= Beginning of Section =
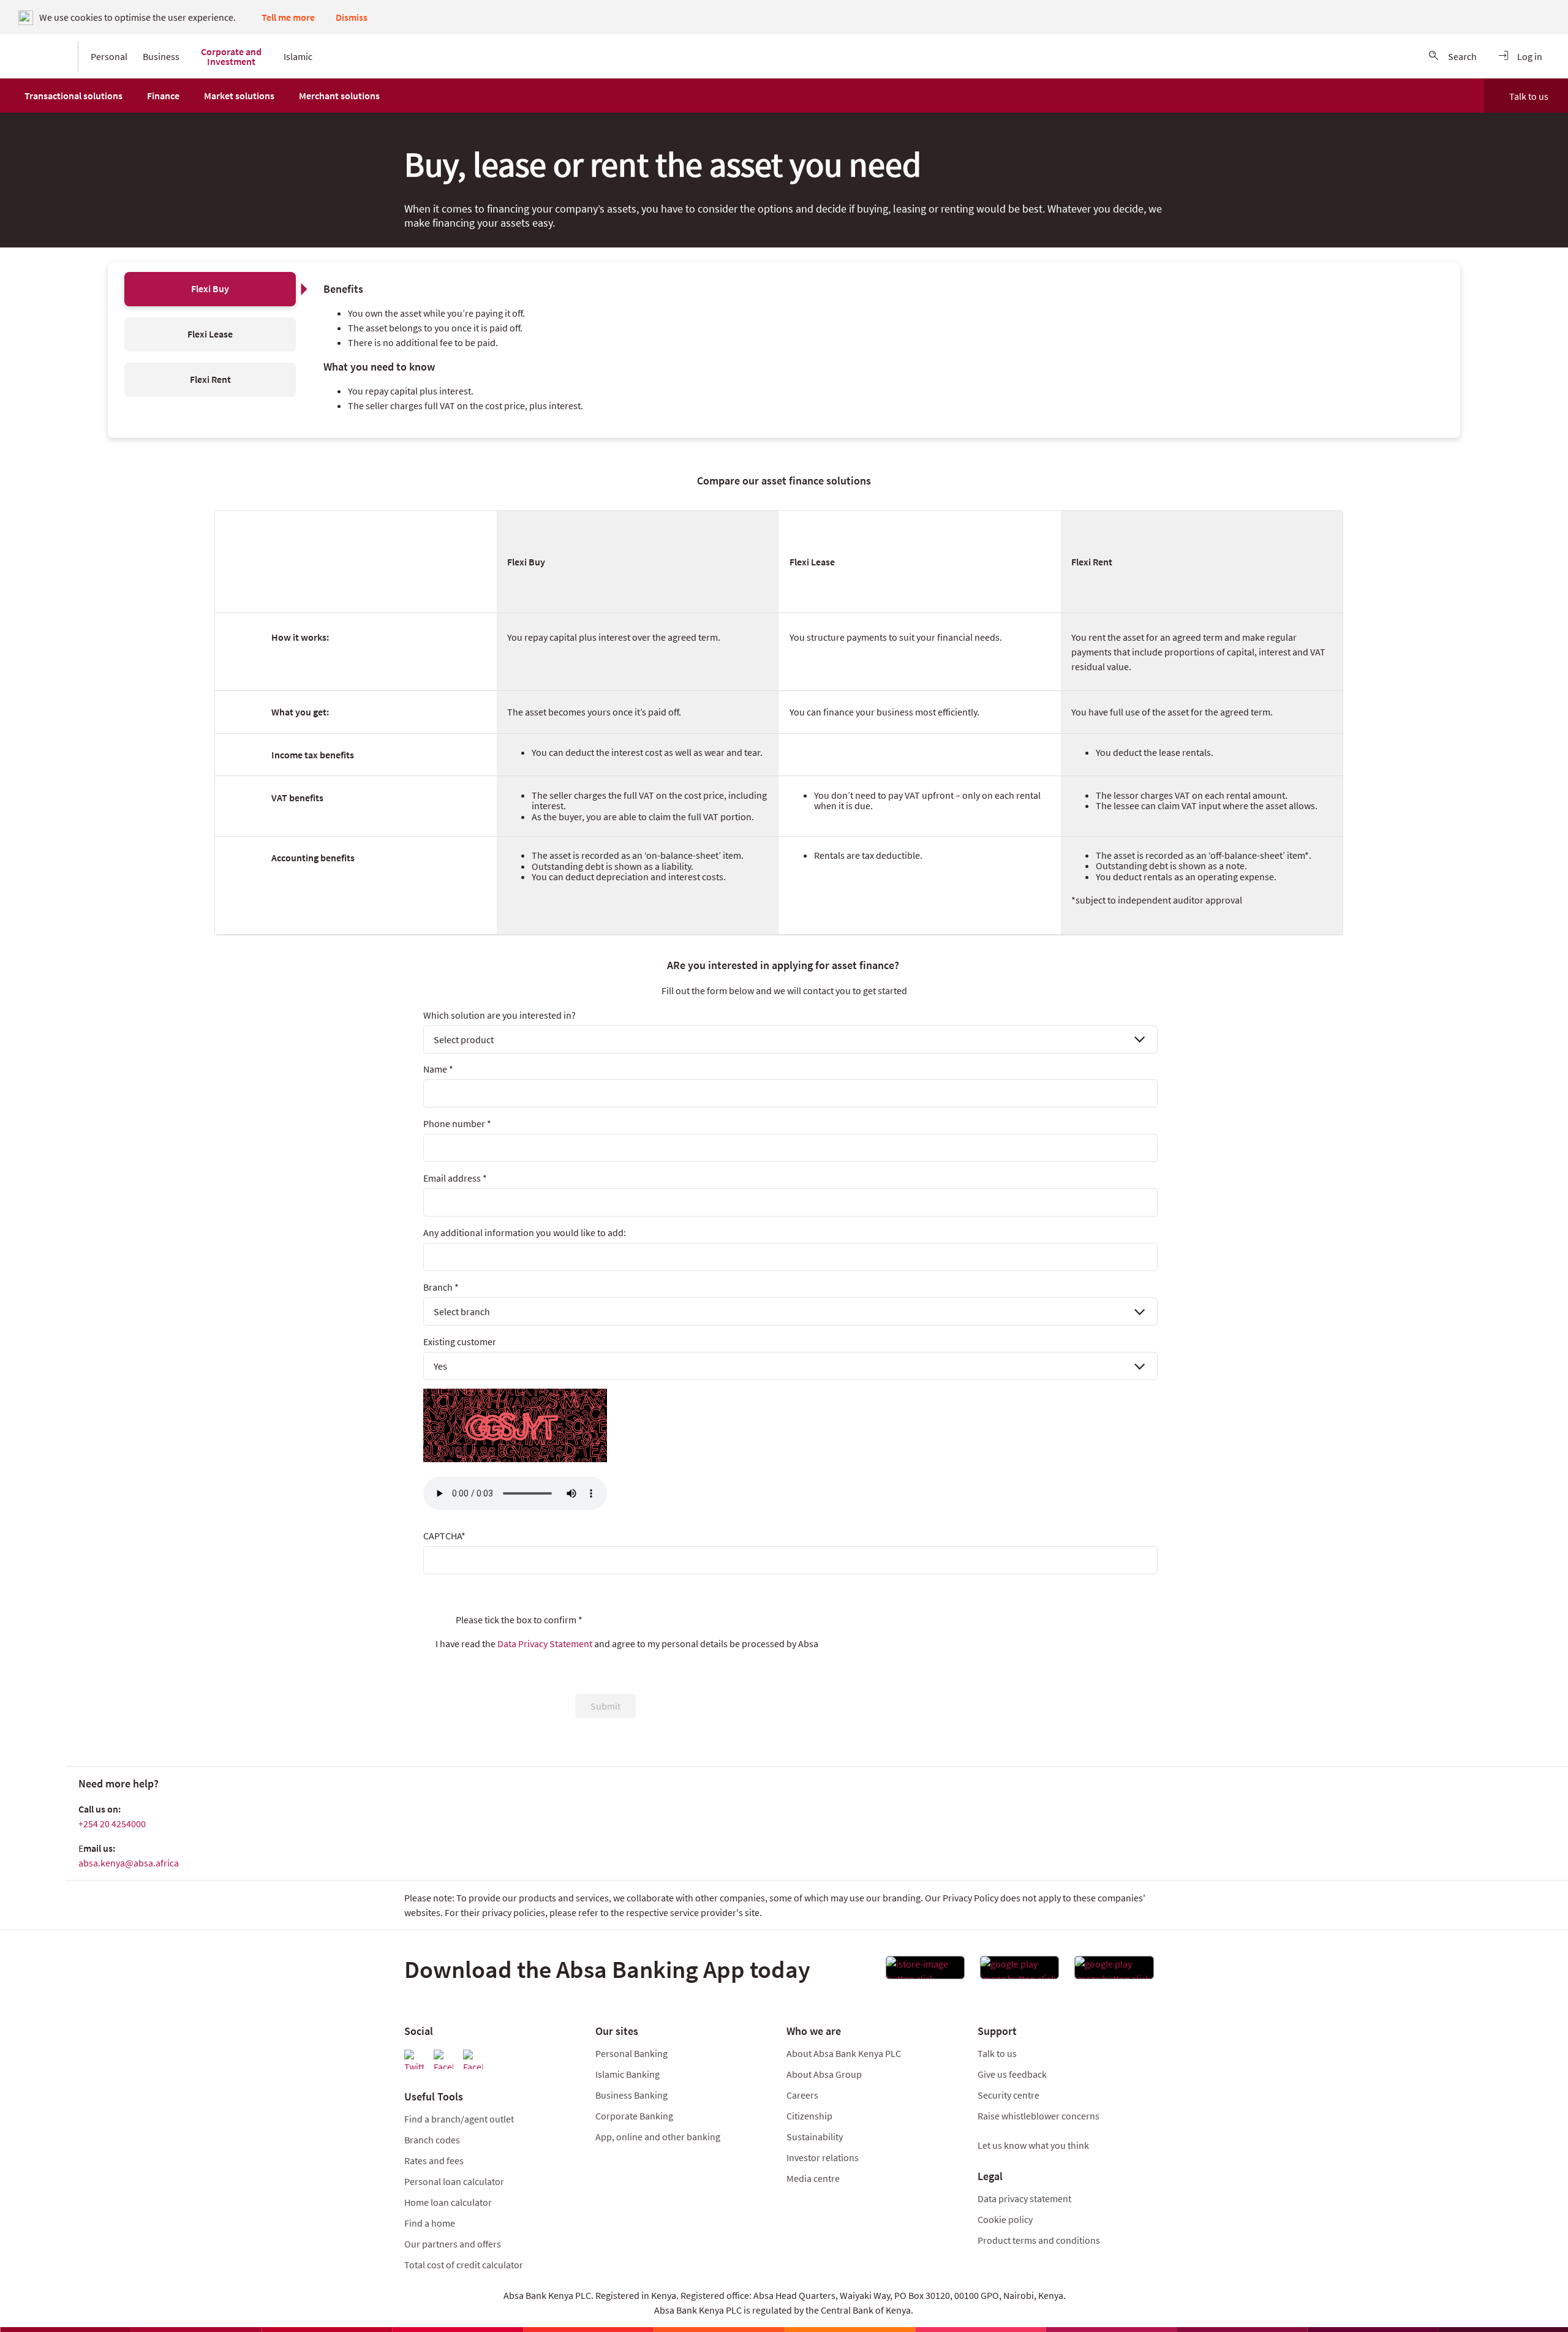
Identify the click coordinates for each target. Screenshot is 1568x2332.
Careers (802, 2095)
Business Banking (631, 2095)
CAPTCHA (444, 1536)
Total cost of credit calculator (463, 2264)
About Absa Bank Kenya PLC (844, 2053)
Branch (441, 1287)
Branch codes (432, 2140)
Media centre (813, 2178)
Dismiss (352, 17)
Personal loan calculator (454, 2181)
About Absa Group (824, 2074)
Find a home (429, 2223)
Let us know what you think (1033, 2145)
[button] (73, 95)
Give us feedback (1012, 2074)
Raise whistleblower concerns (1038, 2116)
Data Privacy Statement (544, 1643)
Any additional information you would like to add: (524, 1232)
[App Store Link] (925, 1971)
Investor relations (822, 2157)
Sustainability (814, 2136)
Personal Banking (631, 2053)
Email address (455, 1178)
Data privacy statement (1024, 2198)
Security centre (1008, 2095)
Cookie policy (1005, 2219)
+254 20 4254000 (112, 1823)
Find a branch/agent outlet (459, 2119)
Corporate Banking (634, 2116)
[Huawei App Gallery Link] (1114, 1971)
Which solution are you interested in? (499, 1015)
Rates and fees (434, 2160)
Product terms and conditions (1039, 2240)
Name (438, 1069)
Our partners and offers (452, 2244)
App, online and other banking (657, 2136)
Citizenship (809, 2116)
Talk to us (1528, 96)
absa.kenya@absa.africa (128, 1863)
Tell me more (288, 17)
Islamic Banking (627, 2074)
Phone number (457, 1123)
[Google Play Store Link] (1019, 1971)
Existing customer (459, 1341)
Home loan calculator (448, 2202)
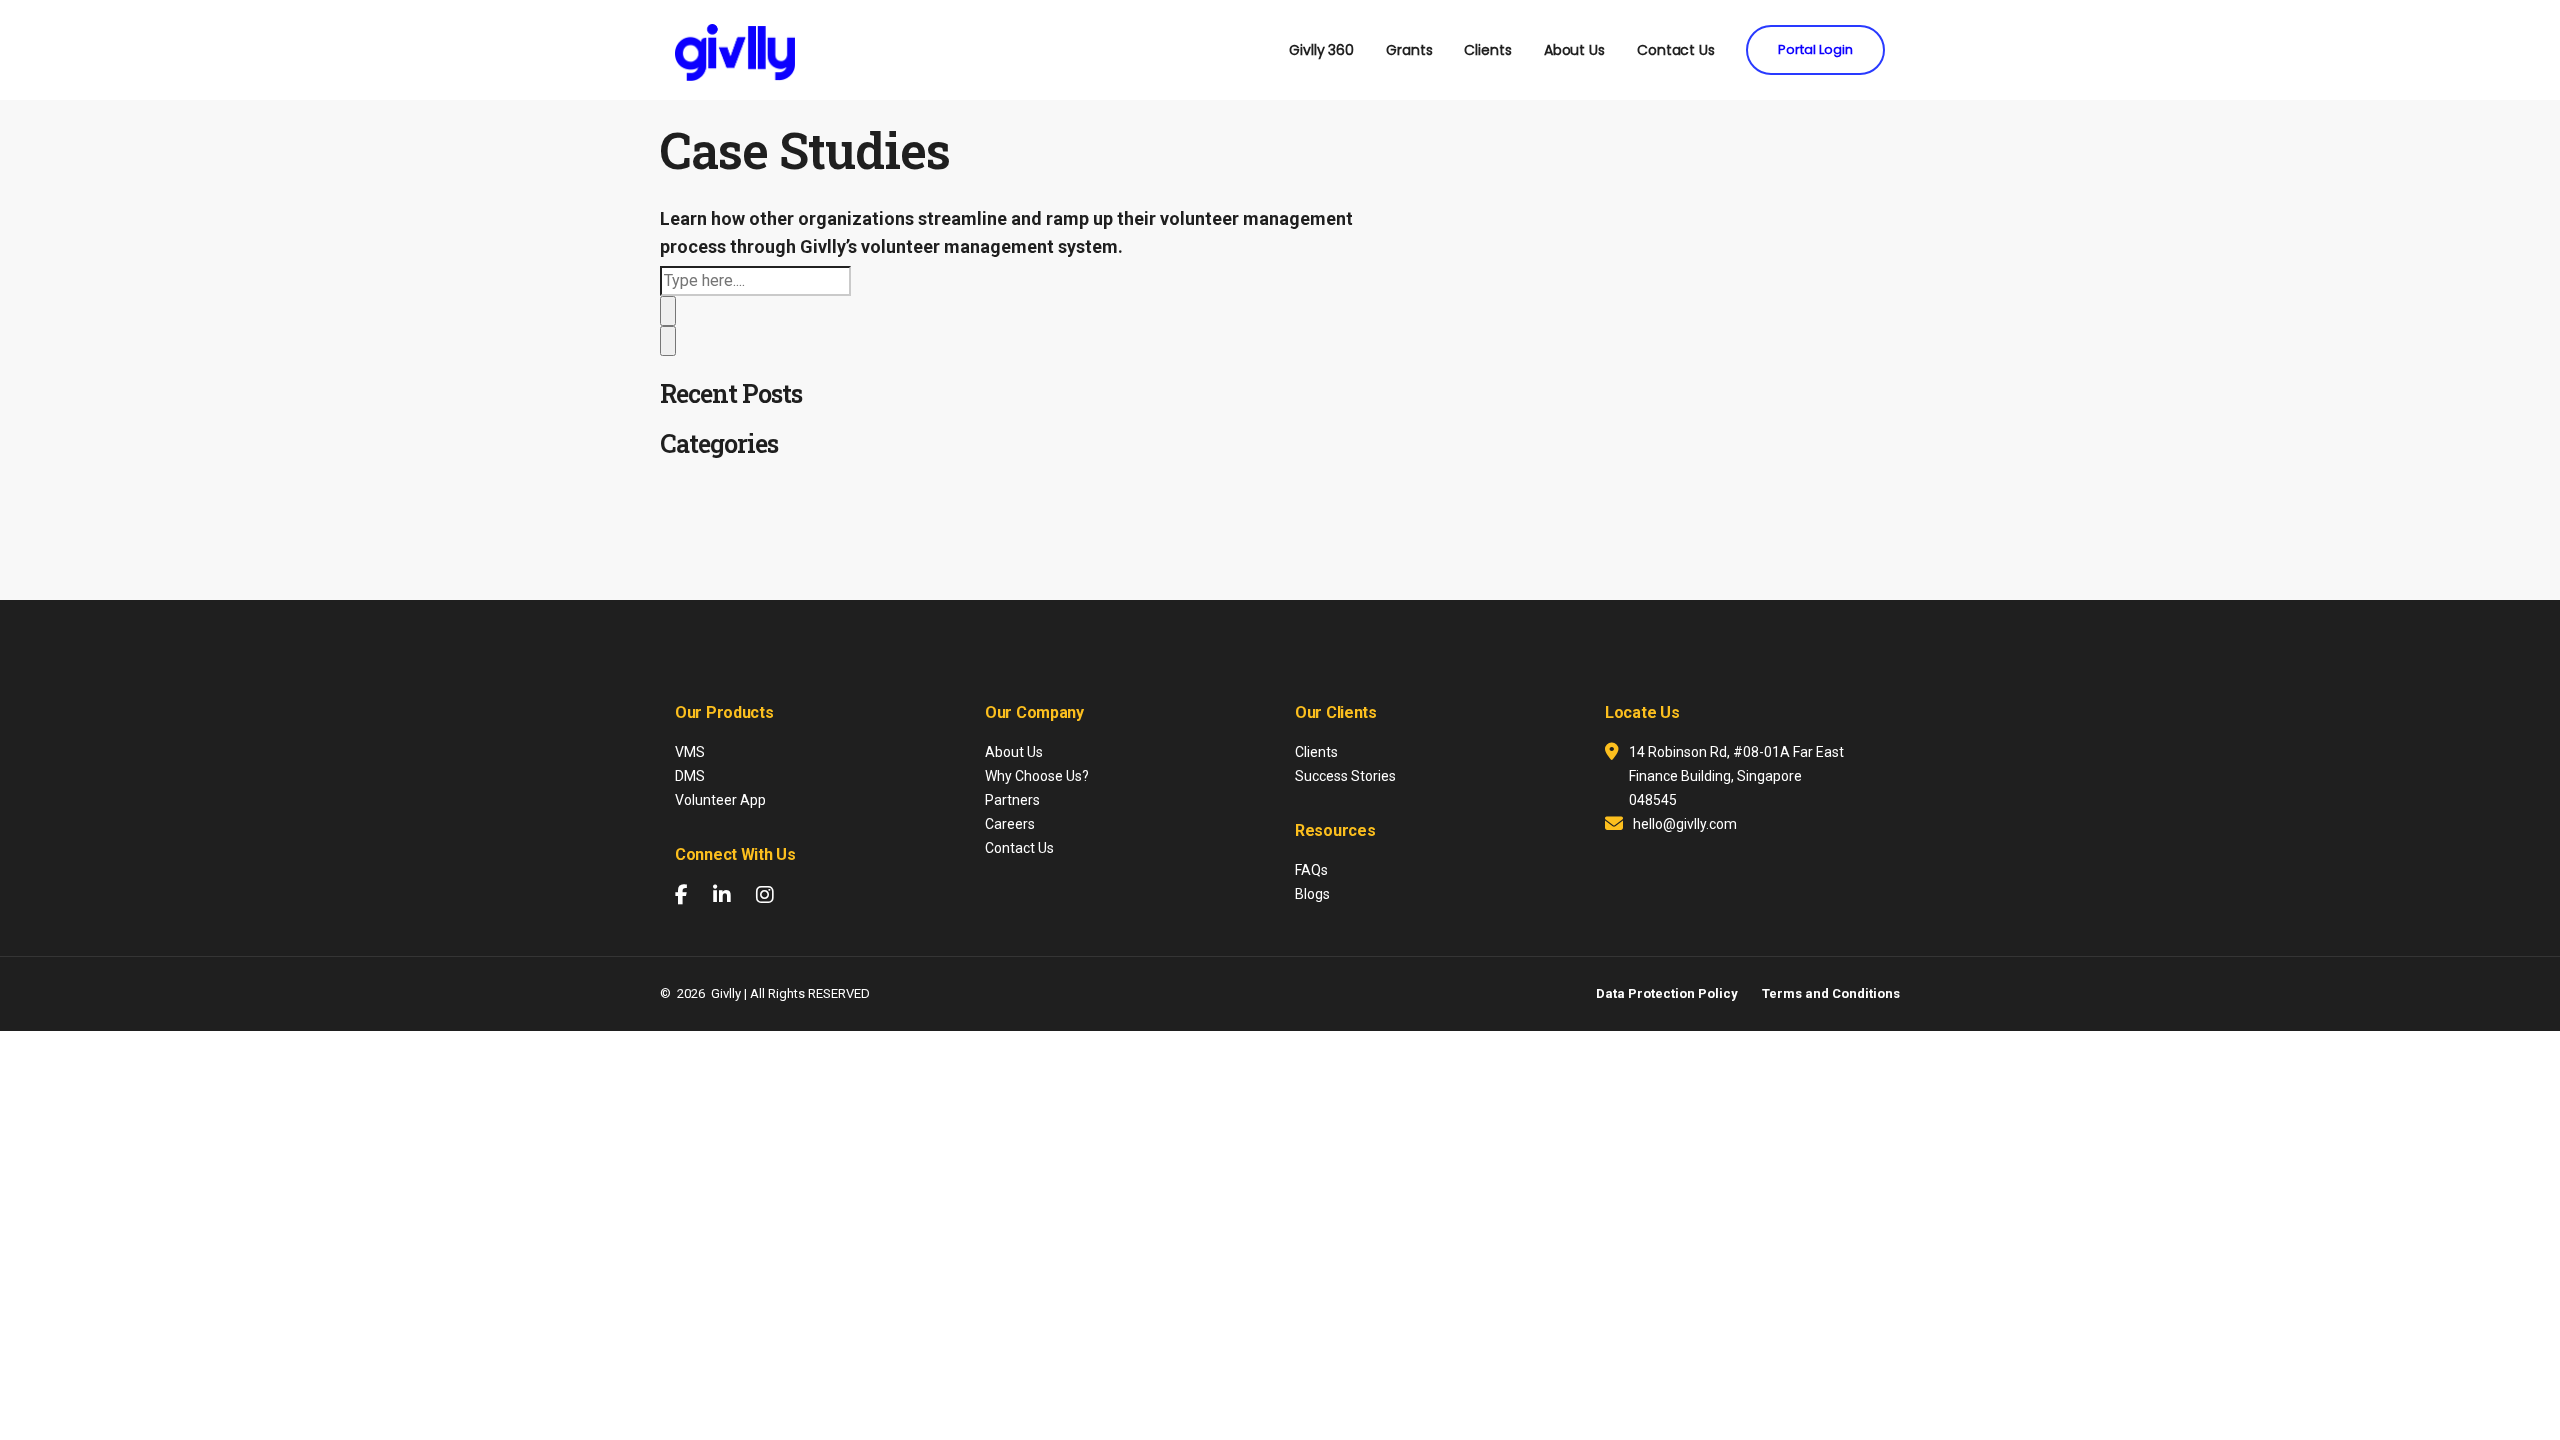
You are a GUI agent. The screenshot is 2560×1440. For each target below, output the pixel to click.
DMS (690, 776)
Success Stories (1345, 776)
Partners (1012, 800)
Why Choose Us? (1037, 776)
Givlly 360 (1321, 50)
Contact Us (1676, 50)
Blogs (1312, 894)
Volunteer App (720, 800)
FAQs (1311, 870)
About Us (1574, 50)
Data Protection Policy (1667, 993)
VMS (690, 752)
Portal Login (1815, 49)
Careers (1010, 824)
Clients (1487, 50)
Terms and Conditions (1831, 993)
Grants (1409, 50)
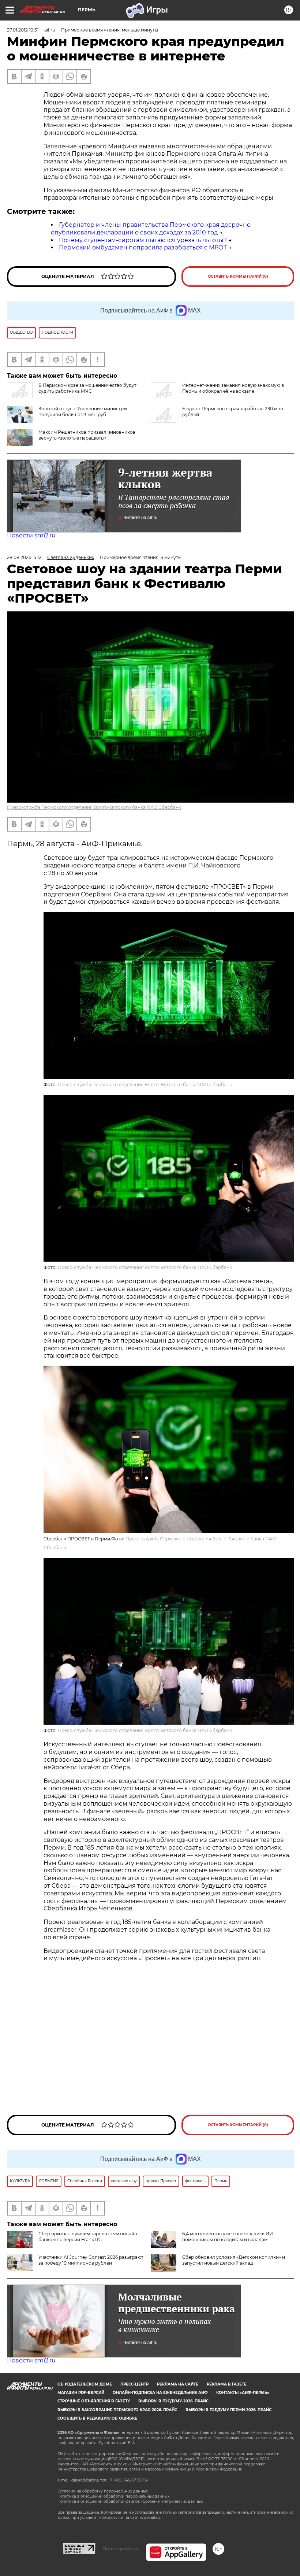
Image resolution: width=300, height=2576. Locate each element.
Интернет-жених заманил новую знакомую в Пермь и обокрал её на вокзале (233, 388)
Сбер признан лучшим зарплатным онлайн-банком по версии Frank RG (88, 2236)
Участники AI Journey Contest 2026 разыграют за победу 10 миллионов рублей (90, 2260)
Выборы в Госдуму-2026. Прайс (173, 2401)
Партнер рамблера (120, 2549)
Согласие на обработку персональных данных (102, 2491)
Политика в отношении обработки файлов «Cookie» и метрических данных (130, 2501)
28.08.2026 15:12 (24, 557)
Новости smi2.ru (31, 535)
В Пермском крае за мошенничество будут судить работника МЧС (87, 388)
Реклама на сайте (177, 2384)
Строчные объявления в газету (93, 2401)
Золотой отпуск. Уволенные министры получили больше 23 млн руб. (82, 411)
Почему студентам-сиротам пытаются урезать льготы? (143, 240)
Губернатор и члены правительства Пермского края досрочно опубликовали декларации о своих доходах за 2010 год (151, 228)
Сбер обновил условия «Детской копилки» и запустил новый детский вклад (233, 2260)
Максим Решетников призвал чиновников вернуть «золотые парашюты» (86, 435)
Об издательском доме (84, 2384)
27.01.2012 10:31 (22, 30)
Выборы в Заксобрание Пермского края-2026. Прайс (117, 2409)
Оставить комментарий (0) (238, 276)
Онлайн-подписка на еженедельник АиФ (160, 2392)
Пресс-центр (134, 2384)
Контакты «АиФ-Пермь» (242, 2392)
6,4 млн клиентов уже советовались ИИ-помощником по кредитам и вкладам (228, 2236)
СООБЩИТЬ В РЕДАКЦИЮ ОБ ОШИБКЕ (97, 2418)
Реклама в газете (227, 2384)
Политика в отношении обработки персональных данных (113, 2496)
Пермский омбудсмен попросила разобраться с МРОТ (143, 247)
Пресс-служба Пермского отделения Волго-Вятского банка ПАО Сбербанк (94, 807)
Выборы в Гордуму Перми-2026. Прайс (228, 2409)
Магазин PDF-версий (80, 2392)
= End of Section =
- Exercise directions: Of the records above, copy each line that includes "Выборы".

- Exercise response:
Выборы в Госдуму-2026. Прайс (173, 2401)
Выборы в Заксобрание Пермского края-2026. Прайс (117, 2409)
Выборы в Гордуму Перми-2026. Прайс (228, 2409)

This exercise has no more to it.